*** Block opens ***

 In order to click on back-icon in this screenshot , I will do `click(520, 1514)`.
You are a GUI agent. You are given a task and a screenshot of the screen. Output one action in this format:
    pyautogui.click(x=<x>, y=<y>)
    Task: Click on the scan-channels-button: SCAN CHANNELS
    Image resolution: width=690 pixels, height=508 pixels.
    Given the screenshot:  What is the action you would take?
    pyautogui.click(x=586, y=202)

*** Block closes ***

**EXERCISE INSTRUCTIONS**
Rewrite the records above as a numbered list with one line per item, and leave out any blank lines.

**ANSWER**
1.  In order to click on back-icon in this screenshot , I will do `click(520, 1514)`.
2. You are a GUI agent. You are given a task and a screenshot of the screen. Output one action in this format:
3.     pyautogui.click(x=<x>, y=<y>)
4.     Task: Click on the scan-channels-button: SCAN CHANNELS
5.     Image resolution: width=690 pixels, height=508 pixels.
6.     Given the screenshot:  What is the action you would take?
7.     pyautogui.click(x=586, y=202)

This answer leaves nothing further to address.